Python Forum
Deleting rows based on cell value in Excel
Thread Rating:
  • 0 Vote(s) - 0 Average
  • 1
  • 2
  • 3
  • 4
  • 5
Deleting rows based on cell value in Excel
#1
The following snippet of code deletes empty rows. How can I change the code such that a row is deleted if a value of 'x' appears in any row in column C?

for row in ws.iter_rows():
    if not any([cell.value for cell in row[1:]]):
        ws.delete_rows(row[0].row)
Reply
#2
This Excel file contains some names containing X or x in column 2 and some None values in column 2 or 3

Before the Excel looks like this:

Output:
>>> for row in sF[sFsheet].values: print(row) ('id', 'name', 'Age') (1, 'Peter', 1) (2, 'Xavier', 2) (3, 'George', 3) (4, None, None) (5, 'Peggy-Sue', 4) (6, 'Xander', 5) (7, 'Legolas', 6) (8, 'Happy', 7) (9, None, None) (10, 'Fatty', 8) (11, 'Sox', 9) (12, 'Justin', 10)
This deletes rows containing a name in which the letters X or x appear

def myApp():
    path2XL = '/home/pedro/myPython/openpyxl/xlsx_files/'
    file = 'some_X_or_x_in_column_2.xlsx'

    sF = openpyxl.load_workbook(path2XL + file)
    sFsheets = sF.sheetnames
    sFsheet = sFsheets[0]
    sFmaxRow = sF[sFsheet].max_row

    # open a new XL
    name = file.split('.')
    savename = name[0] + '_modified.xlsx'
    newXL = openpyxl.Workbook()
    sheets = newXL.sheetnames
    sheet = sheets[0]

    # before
    for row in sF[sFsheet].values:
        print(row)

    # you can choose the rows and columns you want to iterate
    # for row in sF[sFsheet].iter_rows(min_row=1, min_col=1, max_row=6, max_col=2):
    # look through column 2
    # if a name contains X or x delete that row
    # row[1] is the value in column 2 of the XL
    # if there is an X or x in a header name, the headers row will be gone! Fix that!
    for row in sF[sFsheet].iter_rows():
        if row[1].value == None:
            continue
        if 'X' in row[1].value or 'x' in row[1].value:
            sF[sFsheet].delete_rows(row[0].row)
        
    # after
    for row in sF[sFsheet].values:
        print(row)

    sF.save(path2XL + savename)
Reply
#3
Fantastic, many thanks.
Reply
#4
I find, in Python, there is almost always more than 1 way to do things.
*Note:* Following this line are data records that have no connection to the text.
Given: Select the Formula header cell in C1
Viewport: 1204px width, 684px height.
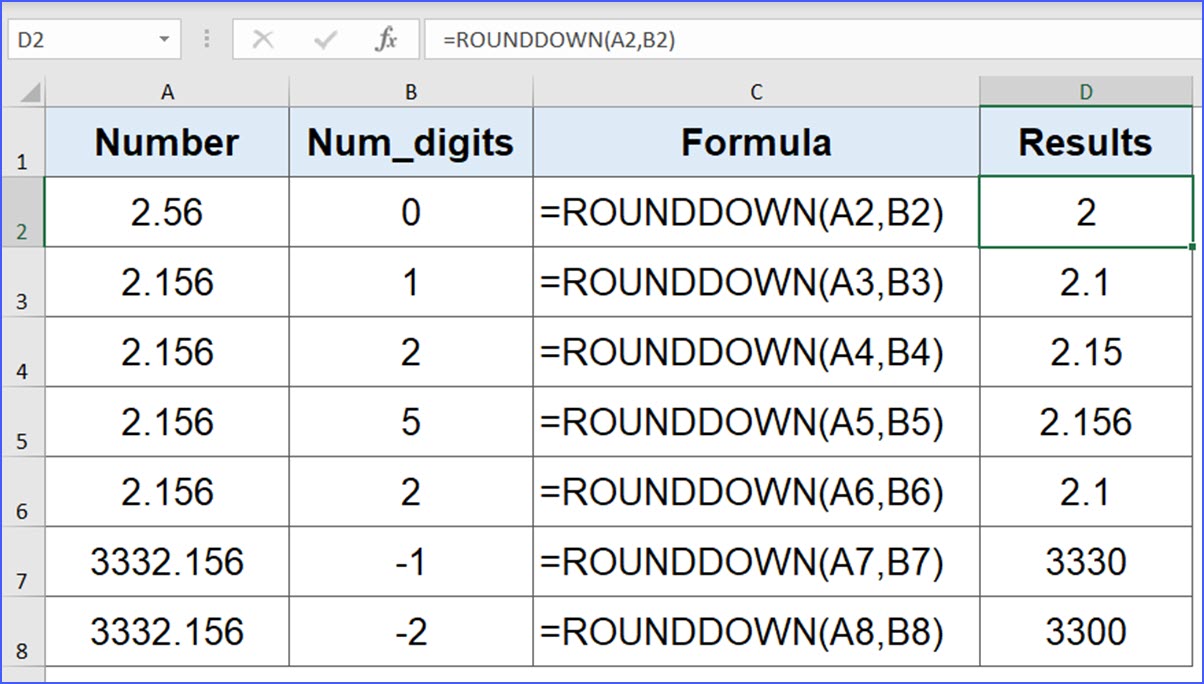Looking at the screenshot, I should (x=756, y=142).
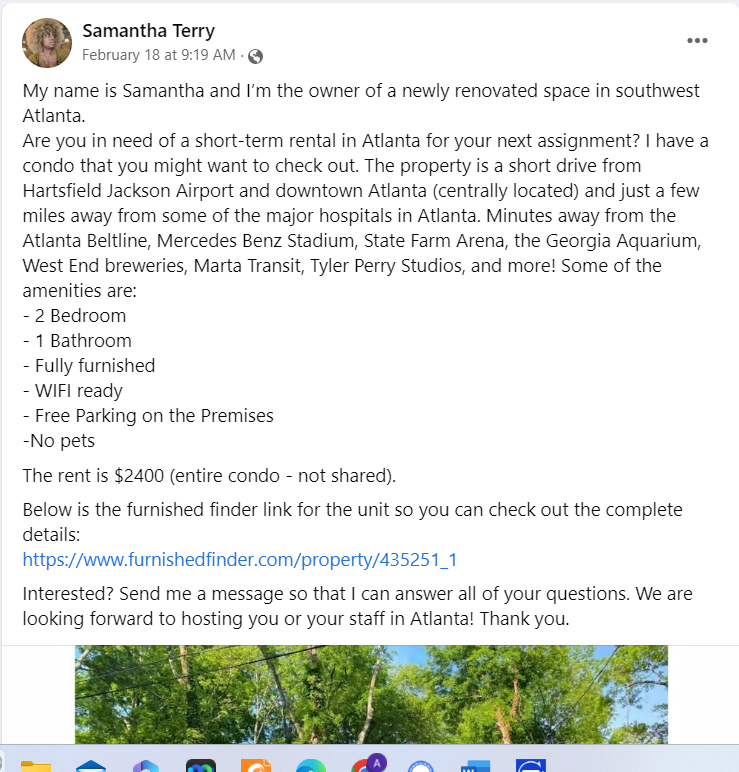Screen dimensions: 739x772
Task: Open Samantha Terry's profile name link
Action: [x=149, y=31]
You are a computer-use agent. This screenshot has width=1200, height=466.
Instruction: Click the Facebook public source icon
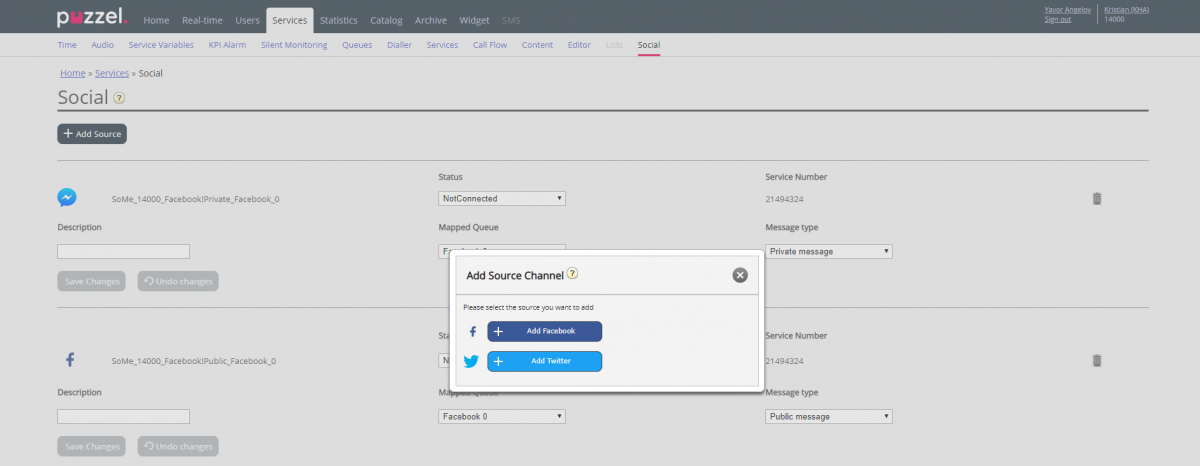(x=70, y=360)
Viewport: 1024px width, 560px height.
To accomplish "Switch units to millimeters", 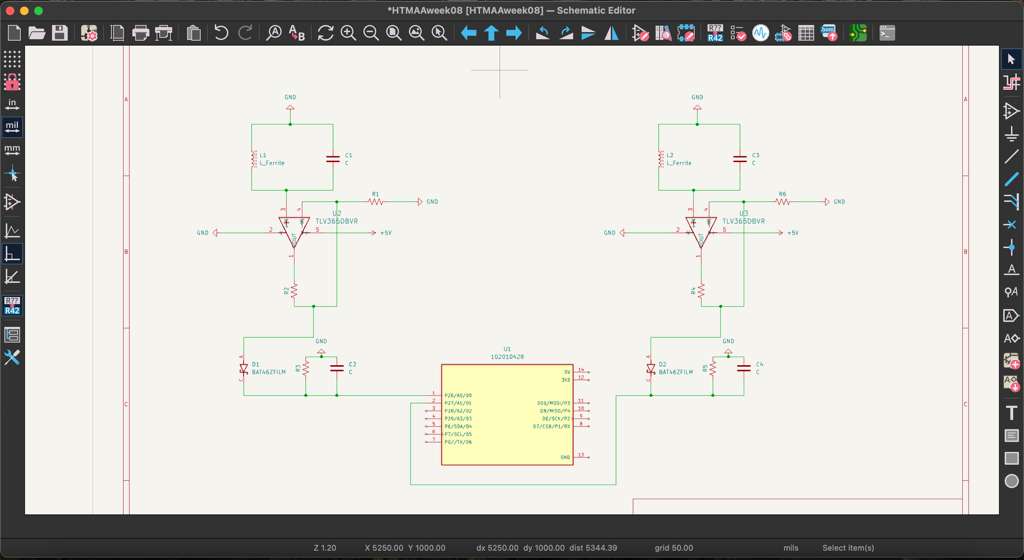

This creates a new modified file, where names with X or x or None values are not copied.

def myApp():
    import openpyxl

    path2XL = '/home/pedro/myPython/openpyxl/xlsx_files/'
    file = 'some_X_or_x_in_column_2.xlsx'

    sF = openpyxl.load_workbook(path2XL + file)
    sFsheets = sF.sheetnames
    sFsheet = sFsheets[0]
    sFmaxRow = sF[sFsheet].max_row

    # open a new XL
    name = file.split('.')
    savename = name[0] + '_modified.xlsx'
    newXL = openpyxl.Workbook()
    sheets = newXL.sheetnames
    sheet = sheets[0]

    # copy straight from sF, except if you find X or x in column 2
    count = 1
    for row in sF[sFsheet].values:
        print(row)
        if count == 1:
            print('Inserting the headers ... ')
            for i in range(len(row)):
                newXL[sheet].cell(row=count, column=i+1).value=row[i]
            count +=1
            continue
        if row[1] == None:
            print('Found a None value ... ')
            continue
        elif 'X' in row[1] or 'x' in row[1]:
            print('Found an X or x in column 2 ... ')
            continue
        else:
            print('row is', row) 
            for i in range(len(row)):
                print('row[i] is', row[i])
                newXL[sheet].cell(row=count, column=i+1).value=row[i]
            count +=1

    newXL.save(path2XL + savename)
Reply
#5
I hadn't got a chance until now to run the code. I get an error: -

    if 'X' in row[1].value or 'x' in row[1].value:
TypeError: argument of type 'int' is not iterable
Reply
#6
Funny, it works for me.

In post #2 I should have saved sF, not newXL, or that will be empty. Actually, you don't need newXL at all in post #2

Below is the output in Idle for post #4
Output:
>>> myApp() ('id', 'name', 'Age') Inserting the headers ... (1, 'Peter', 1) row is (1, 'Peter', 1) row[i] is 1 row[i] is Peter row[i] is 1 (2, 'Xavier', 2) Found an X or x in column 2 ... (3, 'George', 3) row is (3, 'George', 3) row[i] is 3 row[i] is George row[i] is 3 (4, None, None) Found a None value ... (5, 'Peggy-Sue', 4) row is (5, 'Peggy-Sue', 4) row[i] is 5 row[i] is Peggy-Sue row[i] is 4 (6, 'Xander', 5) Found an X or x in column 2 ... (7, 'Legolas', 6) row is (7, 'Legolas', 6) row[i] is 7 row[i] is Legolas row[i] is 6 (8, 'Happy', 7) row is (8, 'Happy', 7) row[i] is 8 row[i] is Happy row[i] is 7 (9, None, None) Found a None value ... (10, 'Fatty', 8) row is (10, 'Fatty', 8) row[i] is 10 row[i] is Fatty row[i] is 8 (11, 'Sox', 9) Found an X or x in column 2 ... (12, 'Justin', 10) row is (12, 'Justin', 10) row[i] is 12 row[i] is Justin row[i] is 10
I can't even get Pycharm to work, or I'd try it there!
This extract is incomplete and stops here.